• _Задание_:
Процитируйте без изменений строки, начиная со строки с «Click the search icon in Device Constraints» и заканчивая строкой с «pyautogui.click(x=254, y=11)» включительно.

• _Исходные данные_:
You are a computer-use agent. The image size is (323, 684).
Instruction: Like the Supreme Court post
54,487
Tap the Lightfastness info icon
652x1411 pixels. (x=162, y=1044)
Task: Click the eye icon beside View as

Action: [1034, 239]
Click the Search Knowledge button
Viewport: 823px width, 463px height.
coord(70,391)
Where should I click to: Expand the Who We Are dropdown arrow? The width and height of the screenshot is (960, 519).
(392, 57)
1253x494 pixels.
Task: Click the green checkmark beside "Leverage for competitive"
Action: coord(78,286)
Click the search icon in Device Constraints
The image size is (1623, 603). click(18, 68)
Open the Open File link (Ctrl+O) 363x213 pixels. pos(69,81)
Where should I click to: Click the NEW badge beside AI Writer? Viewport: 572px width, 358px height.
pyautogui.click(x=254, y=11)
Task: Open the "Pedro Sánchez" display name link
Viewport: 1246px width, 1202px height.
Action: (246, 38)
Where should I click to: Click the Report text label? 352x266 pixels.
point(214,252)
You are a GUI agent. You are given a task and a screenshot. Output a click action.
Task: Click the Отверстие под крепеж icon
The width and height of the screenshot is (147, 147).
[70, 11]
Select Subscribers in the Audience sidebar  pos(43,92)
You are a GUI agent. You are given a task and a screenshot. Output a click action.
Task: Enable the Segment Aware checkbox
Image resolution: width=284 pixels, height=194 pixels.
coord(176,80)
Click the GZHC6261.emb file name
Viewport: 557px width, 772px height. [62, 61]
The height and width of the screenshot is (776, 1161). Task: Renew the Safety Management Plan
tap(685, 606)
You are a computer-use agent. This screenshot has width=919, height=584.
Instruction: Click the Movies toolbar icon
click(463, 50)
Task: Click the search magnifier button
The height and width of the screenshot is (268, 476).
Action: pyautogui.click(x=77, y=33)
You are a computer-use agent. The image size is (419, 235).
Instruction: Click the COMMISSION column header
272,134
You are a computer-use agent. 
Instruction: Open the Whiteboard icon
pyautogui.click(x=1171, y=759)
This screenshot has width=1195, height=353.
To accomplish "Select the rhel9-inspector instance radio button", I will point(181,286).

• _Решение_:
Click the search icon in Device Constraints
The image size is (1623, 603). click(18, 68)
Open the Open File link (Ctrl+O) 363x213 pixels. pos(69,81)
Where should I click to: Click the NEW badge beside AI Writer? Viewport: 572px width, 358px height.
pyautogui.click(x=254, y=11)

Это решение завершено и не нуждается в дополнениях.